De esa manera llegó el momento en que su nuevo amigo lo invitó por primera vez a su casa, y él aceptó sin dudar. Era una tarde fría de invierno y las vacaciones estaban próximas. No era tiempo de tormentas, pero sí de cielos grises y vientos fuertes, y de encontrarse con poca gente en las calles.

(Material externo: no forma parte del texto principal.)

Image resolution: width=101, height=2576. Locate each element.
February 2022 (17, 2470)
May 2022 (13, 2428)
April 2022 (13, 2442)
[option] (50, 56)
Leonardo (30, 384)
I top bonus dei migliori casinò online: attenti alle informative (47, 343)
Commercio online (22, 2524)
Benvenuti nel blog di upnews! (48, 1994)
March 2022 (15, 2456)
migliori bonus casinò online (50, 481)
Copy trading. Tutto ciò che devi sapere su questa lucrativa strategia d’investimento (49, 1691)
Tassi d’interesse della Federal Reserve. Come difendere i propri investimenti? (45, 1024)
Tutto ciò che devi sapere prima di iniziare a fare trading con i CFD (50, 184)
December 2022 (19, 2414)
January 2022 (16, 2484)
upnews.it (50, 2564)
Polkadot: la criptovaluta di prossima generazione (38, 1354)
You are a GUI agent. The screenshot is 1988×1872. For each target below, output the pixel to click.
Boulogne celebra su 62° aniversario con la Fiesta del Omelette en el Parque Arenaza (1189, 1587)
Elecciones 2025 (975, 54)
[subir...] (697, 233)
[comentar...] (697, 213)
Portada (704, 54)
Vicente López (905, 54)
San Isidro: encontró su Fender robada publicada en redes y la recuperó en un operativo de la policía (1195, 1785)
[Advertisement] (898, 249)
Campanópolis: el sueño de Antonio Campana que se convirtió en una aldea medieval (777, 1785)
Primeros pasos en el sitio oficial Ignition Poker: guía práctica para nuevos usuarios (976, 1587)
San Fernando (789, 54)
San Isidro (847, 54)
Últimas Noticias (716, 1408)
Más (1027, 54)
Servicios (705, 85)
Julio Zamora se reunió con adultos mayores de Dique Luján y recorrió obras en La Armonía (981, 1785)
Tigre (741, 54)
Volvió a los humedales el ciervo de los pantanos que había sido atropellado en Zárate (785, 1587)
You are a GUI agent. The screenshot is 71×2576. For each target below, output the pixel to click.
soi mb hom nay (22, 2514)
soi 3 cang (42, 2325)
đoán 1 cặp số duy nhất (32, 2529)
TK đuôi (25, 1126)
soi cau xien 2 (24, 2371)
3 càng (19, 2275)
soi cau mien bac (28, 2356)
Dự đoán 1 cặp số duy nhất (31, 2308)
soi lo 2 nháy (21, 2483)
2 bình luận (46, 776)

Damián avanzó por un camino muy conocido y enseguida vio la casa de Mauricio, ubicada en la mitad de la cuadra. Le resultó extraño no dirigirse a su puerta, como hiciera tantas veces, sino caminar hacia la casa de enfrente y tocar el timbre en el buzón de las cartas. Le parecía que Mauricio estaría triste, viéndolo desde la ventana de su habitación, y alimentando un odio inmenso por Juan Diego, porque le había robado a su mejor amigo.
Por las dudas decidió no volverse y evitar descubrir si ello era cierto.
Juan Diego no se hizo tardar y asomó su rostro resplandeciente de alegría, a través de una ventana postigo de la puerta principal.
—¡Qué pronto que llegaste! Recién acabo de comer —le dijo, saliendo a la calle e invitándolo a entrar—. Pasá, que te quiero mostrar algunas cosas.
Damián entró en la casa y se quedó asombrado de lo cálida y confortable que era. El piso de madera y las alfombras de color marrón claro le daban un aire familiar, los cuadros de paisajes coloridos, los juegos de platos decorados y el inmenso tapiz en la pared opuesta de la sala, que mostraba unas sierras y una cascada espléndida, eran detalles perfectos que lo hacían sentir cómodo.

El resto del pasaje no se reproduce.